Philip Koopman, professor of Carnegie Mellon Univ., believes the biggest hole in a Federal Automated Policy published late Sept. is in the regulators’ failure to tangle head-on with fundamental difficulties in testing Machine Learning — a problem already known to the scientific/engineering community.

Representativeness of data
Carmakers are building a fake city, for example, in Michigan to test autonomous vehicles. What’s important, though, is whether the test data represents real-world driving conditions?

A highly autonomous vehicle is designed to operate only in a certain designated area such as “driving only in downtown Pittsburgh.” In DoT lingo, this concept is the “Operational Design Domain.” So the question to ask is: Does the data used for that autonomous driving truly represent that particular designated area?

Avoid over-fitting
“Over-fitting” is a well-known problem in Machine Learning. Over-fitting could occur when a model begins to “memorize” training data rather than “learning” to generalize from trends, Koopman explained. An over-trained machines can perfectly predict the training data, but it falters when attempting predictions about new or unseen data.

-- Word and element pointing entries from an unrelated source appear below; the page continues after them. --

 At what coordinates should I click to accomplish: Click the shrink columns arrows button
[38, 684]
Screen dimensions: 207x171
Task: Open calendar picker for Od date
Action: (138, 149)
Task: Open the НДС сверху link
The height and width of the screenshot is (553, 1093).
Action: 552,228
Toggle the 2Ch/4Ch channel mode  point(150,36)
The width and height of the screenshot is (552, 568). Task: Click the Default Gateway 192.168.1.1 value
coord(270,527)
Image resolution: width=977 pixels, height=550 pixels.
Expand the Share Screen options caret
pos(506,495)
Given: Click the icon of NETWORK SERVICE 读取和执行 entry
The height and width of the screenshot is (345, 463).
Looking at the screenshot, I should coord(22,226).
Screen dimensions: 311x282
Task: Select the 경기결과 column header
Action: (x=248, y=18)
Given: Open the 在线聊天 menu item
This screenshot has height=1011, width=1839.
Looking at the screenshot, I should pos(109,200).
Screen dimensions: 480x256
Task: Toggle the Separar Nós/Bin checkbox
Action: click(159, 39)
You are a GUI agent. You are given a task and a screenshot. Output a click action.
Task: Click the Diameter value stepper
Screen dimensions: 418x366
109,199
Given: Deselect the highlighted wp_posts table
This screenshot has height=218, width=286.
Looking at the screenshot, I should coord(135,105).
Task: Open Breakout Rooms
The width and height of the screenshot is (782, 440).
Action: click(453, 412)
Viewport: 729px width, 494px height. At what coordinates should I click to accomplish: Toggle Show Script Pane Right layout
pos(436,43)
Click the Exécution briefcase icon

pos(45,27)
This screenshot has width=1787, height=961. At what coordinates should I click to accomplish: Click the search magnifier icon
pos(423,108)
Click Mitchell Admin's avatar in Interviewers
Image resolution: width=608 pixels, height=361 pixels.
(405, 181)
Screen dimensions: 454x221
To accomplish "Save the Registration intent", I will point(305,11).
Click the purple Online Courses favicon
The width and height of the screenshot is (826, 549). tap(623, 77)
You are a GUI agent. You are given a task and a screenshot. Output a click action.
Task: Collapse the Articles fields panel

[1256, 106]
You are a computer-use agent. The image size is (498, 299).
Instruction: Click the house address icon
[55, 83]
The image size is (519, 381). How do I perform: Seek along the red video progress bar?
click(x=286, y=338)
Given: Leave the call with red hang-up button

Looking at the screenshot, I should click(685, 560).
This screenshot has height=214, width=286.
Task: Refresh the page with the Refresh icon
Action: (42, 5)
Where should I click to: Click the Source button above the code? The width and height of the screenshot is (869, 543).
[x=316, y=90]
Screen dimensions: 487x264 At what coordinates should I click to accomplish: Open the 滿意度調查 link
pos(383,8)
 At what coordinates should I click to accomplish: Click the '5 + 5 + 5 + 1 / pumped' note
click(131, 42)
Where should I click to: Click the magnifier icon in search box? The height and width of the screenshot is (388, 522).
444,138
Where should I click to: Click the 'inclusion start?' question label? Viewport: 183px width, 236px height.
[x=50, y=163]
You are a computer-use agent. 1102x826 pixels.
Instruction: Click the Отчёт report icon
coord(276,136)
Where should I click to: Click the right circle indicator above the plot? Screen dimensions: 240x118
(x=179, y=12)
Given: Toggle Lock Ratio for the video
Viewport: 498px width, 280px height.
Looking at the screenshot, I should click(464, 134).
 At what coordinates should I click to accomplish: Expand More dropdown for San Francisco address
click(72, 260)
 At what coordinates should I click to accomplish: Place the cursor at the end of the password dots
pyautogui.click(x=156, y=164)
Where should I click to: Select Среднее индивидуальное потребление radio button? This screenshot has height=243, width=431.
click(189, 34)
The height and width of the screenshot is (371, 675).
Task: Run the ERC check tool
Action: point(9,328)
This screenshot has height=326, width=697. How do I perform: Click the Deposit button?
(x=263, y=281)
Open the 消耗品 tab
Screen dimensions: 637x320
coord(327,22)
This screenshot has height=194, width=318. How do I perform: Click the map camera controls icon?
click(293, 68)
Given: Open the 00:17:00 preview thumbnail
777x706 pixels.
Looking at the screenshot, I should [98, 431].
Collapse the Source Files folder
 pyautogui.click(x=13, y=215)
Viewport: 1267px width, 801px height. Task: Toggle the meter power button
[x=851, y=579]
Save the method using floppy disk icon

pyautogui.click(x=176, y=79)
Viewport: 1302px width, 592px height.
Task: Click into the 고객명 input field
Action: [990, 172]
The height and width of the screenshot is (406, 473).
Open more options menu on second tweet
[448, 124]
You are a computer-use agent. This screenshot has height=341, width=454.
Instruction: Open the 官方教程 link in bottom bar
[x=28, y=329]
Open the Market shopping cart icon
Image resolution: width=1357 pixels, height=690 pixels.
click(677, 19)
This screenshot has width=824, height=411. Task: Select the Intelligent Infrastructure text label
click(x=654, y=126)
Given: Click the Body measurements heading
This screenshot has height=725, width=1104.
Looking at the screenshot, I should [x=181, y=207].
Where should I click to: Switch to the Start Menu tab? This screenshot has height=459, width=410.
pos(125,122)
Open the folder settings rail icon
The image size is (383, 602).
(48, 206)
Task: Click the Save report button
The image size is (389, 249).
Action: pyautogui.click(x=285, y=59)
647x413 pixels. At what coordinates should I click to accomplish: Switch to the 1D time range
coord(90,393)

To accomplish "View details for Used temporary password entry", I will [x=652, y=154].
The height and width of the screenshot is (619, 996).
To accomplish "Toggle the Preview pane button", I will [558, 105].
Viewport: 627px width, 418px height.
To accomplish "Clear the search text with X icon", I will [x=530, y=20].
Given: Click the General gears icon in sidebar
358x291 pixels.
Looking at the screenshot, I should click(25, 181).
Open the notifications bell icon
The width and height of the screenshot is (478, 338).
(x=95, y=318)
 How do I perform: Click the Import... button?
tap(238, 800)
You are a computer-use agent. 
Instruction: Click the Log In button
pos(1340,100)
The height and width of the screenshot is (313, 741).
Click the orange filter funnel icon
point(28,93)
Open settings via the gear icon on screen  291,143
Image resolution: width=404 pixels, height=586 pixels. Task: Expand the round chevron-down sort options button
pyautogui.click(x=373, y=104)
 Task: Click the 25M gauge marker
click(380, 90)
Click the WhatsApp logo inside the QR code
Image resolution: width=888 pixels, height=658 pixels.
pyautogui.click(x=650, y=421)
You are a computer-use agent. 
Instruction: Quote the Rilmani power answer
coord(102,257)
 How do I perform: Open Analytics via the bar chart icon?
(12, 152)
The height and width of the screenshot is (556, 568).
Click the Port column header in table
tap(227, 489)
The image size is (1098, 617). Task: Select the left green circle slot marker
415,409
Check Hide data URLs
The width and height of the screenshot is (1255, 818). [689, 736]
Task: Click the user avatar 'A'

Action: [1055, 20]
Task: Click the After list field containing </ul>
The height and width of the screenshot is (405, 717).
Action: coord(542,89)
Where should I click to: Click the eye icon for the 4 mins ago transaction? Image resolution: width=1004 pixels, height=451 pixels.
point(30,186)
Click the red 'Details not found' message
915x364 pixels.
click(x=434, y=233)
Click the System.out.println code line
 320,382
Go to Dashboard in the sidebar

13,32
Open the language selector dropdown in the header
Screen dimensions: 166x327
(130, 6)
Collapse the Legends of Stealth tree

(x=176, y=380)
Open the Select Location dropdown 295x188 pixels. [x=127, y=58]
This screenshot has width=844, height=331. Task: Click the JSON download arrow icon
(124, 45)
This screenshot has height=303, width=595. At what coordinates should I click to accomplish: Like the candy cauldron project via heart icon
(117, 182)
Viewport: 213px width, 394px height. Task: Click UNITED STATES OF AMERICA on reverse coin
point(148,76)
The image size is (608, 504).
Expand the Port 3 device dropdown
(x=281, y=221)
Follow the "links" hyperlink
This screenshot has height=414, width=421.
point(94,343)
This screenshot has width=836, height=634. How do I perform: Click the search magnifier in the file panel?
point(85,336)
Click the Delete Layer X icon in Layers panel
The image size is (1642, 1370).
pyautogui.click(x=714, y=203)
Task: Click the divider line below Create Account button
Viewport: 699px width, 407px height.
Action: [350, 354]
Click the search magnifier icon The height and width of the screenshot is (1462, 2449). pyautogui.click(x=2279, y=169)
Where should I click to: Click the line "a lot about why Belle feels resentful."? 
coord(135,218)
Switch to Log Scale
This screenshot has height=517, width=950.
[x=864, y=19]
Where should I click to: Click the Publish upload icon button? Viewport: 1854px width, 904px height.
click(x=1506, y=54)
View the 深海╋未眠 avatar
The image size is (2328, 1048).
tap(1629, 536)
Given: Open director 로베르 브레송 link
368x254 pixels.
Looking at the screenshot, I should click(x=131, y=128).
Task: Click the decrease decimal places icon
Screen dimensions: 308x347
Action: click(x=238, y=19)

Regulators should be fully aware of this pitfall and at least raise questions about it.

Validation of testing environment
“You need to make sure simulation is mapped to the real world,” said Koopman. You need to examine whether the representativeness of the testing environment and statistical analysis of validation via testing (including simulation) effectively measure the established safety goals.

Analysis of brittleness
Machine Learning is tough. When an ML-based system encounters something it has never seen before (known as “long tail” or “outlier”), “the ML-system can freak out,” said Koopman.

“When something really unusual happens, people – human drivers – would at least realize something unusual has happened,” said Koopman, and they might try to do something about it, successfully or unsuccessfully. In contrast, a machine might not register this extreme anomaly. It could just keep on going.

This is known as “brittleness” in ML terms. “When that happens, I want to see a plan,” said Koopman, as to how an autonomous vehicle should cope.

‘Safe,’ ‘unsafe,’ ‘not sure’
When an autonomous vehicle is operating in conditions outside the intended ODD (Operational Design Domain), it has to recognize it’s outside its comfort zone. Such an adventure must be deemed invalid.

Koopman said, “I’m not saying that the autonomous vehicle operating outside its envelope is NOT safe, but being ‘unsafe’ and ‘not sure’ aren’t the same thing.”

Noting that there are only three situations – ‘safe,’ ‘unsafe’ and ‘not sure,” he said, “Don’t tell me your autonomous vehicle is safe, when you haven’t done the engineering legwork to determine whether it is safe, or if you aren’t sure.”